Evaluation of Plaque Characteristics and Inflammation Using Magnetic Resonance Imaging

Abstract

Atherosclerosis is an inflammatory disease of large and medium-sized arteries, characterized by the growth of atherosclerotic lesions (plaques). These plaques often develop at inner curvatures of arteries, branchpoints, and bifurcations, where the endothelial wall shear stress is low and oscillatory. In conjunction with other processes such as lipid deposition, biomechanical factors lead to local vascular inflammation and plaque growth. There is also evidence that low and oscillatory shear stress contribute to arterial remodeling, entailing a loss in arterial elasticity and, therefore, an increased pulse-wave velocity. Although altered shear stress profiles, elasticity and inflammation are closely intertwined and critical for plaque growth, preclinical and clinical investigations for atherosclerosis mostly focus on the investigation of one of these parameters only due to the experimental limitations. However, cardiovascular magnetic resonance imaging (MRI) has been demonstrated to be a potent tool which can be used to provide insights into a large range of biological parameters in one experimental session. It enables the evaluation of the dynamic process of atherosclerotic lesion formation without the need for harmful radiation. Flow-sensitive MRI provides the assessment of hemodynamic parameters such as wall shear stress and pulse wave velocity which may replace invasive and radiation-based techniques for imaging of the vascular function and the characterization of early plaque development. In combination with inflammation imaging, the analyses and correlations of these parameters could not only significantly advance basic preclinical investigations of atherosclerotic lesion formation and progression, but also the diagnostic clinical evaluation for early identification of high-risk plaques, which are prone to rupture. In this review, we summarize the key applications of magnetic resonance imaging for the evaluation of plaque characteristics through flow sensitive and morphological measurements. The simultaneous measurements of functional and structural parameters will further preclinical research on atherosclerosis and has the potential to fundamentally improve the detection of inflammation and vulnerable plaques in patients.
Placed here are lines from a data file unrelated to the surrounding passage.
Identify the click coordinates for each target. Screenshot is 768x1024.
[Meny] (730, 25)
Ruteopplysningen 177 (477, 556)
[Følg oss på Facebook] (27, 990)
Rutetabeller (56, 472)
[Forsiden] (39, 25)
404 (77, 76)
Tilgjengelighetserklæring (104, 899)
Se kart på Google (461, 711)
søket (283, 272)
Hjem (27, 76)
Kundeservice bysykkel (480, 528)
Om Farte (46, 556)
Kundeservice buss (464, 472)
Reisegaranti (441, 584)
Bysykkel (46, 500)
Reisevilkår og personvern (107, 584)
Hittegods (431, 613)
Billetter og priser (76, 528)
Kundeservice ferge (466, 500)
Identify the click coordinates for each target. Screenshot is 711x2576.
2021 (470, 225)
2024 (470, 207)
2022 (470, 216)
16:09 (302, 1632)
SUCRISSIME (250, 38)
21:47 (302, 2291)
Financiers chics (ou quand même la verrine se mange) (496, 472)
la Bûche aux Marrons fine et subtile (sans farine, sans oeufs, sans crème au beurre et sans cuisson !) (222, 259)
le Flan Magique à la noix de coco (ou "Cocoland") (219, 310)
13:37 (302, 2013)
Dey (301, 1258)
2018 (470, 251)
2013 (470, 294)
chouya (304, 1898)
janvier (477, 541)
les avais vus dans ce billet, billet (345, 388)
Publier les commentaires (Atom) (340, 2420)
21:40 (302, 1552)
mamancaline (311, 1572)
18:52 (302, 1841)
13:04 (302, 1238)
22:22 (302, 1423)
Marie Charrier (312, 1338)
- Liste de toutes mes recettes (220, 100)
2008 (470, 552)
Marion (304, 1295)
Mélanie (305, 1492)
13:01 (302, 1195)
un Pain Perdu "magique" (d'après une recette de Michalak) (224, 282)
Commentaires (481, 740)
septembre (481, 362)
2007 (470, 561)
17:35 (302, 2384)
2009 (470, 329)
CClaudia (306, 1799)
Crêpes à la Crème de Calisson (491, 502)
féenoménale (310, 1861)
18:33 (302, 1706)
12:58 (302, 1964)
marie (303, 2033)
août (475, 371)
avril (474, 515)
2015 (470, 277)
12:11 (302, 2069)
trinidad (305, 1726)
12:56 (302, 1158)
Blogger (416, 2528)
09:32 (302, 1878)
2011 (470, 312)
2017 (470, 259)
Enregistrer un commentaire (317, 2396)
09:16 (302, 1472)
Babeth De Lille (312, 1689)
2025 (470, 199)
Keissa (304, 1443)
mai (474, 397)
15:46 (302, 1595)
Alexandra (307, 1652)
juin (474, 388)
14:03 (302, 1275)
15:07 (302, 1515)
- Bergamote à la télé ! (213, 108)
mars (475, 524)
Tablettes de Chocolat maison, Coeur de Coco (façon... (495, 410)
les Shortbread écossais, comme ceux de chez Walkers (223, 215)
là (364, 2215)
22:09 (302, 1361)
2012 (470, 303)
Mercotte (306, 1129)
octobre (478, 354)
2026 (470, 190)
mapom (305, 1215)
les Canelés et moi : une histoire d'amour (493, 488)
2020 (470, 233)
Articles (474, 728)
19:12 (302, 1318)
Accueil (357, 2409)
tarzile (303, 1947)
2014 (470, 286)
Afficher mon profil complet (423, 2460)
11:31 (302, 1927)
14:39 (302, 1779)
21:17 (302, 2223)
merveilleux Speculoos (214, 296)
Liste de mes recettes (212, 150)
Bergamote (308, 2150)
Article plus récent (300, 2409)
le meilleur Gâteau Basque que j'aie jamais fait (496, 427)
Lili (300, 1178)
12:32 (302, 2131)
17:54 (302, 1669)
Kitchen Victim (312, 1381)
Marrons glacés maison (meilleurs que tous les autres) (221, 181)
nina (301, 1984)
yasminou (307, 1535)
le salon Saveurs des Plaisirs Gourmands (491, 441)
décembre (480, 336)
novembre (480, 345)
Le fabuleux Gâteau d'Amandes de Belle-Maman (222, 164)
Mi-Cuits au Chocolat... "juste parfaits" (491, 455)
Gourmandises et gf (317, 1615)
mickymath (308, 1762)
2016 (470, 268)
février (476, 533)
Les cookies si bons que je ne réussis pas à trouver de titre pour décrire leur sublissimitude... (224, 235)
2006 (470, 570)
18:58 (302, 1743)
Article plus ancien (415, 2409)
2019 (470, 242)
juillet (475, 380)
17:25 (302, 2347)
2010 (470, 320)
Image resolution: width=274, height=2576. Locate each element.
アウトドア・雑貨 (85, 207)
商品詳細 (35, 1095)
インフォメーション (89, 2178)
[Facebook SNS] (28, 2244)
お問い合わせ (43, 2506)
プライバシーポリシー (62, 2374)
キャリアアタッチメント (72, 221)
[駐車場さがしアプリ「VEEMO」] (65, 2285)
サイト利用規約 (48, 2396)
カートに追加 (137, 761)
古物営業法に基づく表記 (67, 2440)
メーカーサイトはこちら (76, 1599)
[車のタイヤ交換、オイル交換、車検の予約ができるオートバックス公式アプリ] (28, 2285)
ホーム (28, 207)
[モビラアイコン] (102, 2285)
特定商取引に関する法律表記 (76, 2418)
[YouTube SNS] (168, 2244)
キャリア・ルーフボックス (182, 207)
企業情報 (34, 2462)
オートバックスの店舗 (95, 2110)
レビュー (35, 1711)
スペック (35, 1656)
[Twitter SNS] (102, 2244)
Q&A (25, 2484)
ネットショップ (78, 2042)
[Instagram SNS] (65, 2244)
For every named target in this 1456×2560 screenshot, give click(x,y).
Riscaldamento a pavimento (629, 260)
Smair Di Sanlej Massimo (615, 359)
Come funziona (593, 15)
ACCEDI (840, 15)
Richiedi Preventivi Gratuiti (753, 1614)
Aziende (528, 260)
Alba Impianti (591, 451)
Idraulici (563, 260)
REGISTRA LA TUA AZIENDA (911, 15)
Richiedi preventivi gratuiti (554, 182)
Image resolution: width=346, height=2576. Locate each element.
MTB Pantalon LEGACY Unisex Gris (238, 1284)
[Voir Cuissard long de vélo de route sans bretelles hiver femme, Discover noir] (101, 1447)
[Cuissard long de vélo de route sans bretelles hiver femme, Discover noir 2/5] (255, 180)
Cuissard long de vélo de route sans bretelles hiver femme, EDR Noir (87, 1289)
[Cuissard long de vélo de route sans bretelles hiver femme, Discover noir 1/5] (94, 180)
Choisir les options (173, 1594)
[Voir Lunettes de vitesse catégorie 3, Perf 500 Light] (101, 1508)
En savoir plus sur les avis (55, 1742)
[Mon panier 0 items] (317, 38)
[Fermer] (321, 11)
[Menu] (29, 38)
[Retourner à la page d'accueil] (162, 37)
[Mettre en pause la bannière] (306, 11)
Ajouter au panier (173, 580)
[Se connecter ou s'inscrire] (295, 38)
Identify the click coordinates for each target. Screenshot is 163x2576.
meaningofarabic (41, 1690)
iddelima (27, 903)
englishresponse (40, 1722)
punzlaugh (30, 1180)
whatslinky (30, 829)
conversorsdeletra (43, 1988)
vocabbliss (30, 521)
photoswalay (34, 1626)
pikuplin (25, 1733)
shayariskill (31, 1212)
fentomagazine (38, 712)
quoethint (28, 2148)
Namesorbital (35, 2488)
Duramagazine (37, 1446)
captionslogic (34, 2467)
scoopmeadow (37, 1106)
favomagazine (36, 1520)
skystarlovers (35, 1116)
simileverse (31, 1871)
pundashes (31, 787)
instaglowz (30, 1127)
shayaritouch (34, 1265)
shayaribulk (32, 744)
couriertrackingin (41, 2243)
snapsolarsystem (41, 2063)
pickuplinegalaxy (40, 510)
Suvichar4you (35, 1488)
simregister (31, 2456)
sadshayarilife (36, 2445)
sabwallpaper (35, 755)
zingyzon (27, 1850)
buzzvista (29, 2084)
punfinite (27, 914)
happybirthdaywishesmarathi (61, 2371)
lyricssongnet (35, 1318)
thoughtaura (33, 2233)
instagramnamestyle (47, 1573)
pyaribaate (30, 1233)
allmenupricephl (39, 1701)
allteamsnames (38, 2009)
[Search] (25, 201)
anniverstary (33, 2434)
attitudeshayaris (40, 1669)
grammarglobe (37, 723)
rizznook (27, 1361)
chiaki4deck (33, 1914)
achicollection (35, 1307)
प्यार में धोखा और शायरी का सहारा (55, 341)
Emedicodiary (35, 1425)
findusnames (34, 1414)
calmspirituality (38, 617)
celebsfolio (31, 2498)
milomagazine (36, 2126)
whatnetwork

Keywords: arterial elasticity; atherosclerosis; inflammation; magnetic resonance imaging; mouse models; pulse wave velocity; wall shear stress.

Figure 1

Four-dimensional (4D) flow and wall shear stress (WSS) measurements in the murine aortic arch. (A) Wall shear stress map of the aortic arch of an ApoE^−/− mouse fed a Western diet, assessed with a self-gated radial 4D phase-contrast magnetic resonance imaging (PC-MRI) sequence [79]. Especially in the ascending aortic arch, a large region of low WSS can be observed in the inner curvature. This area is known to be prone to plaque development. (B) Streamline presentation of the measured flow and through plane flow for 6 exemplary analysis planes, obtained from the same 4D flow measurement [79,80].

Figure 2

Global and local measurements of pulse wave velocity in murine vessels. (A) Assessment of global pulse wave velocity (PWV) for exemplary measurements in the aortic arch of a wild-type and an ApoE^−/− mouse. For determination of the global PWV values, the time points of the early systolic upstrokes were measured for multiple planes along the aortic arch (see Figure 1B) and plotted against the locations of the planes. The PWV is derived from the slope of a line fitted to the data points [80]. (B) Exemplary measurement of the local PWV in the abdominal aorta of a wild-type mouse using a retrospectively navigated PC-Cine MRI technique [121]. The through-plane flow (Q) and the cross-sectional areas (A) were determined. The local PWV is derived from the Q-A curve by fitting a line to the early systolic data points.

Figure 3

Morphology and inflammation imaging in murine atherosclerotic vessels. (A) Multispin multi echo (MSME) imaging of the ascending aorta (A) and the carotid artery (B) of an ApoE⁻/⁻ mouse fed a western diet. FG: Fibrotic tissue. L: Lipid rich core. C: Calcified tissue. (C,D) 3D VCAM-1 (vascular cell adhesion molecule-1) Measurement [141]. (C) Sagittal, transverse, and coronal orientation of the aorta extracted from the radial 3D-Cine measurement (TE₁ = 1.5 ms) before administration of the contrast agent (pre) and after administration of the contrast agent (post). The lines mark the slice orientations. Areas of signal cancellation due to iron particles are marked with red arrows. (D) Measurement of the aortic arch at one exemplary position (see purple line in Figure 3C). Measurement with TE₁ = 1.5 ms, TE₂ = 2.3 ms and map of the phase differences Φ = TE₂ − TE₁. No significant phase jumps can be found in the aortic vessel wall in the pre-contrast agent measurement (red arrow, pre), whereas in the phase difference map of the post-contrast agent (CA) measurement (see red arrow in bottom right image (post)), significant phase jumps are observable.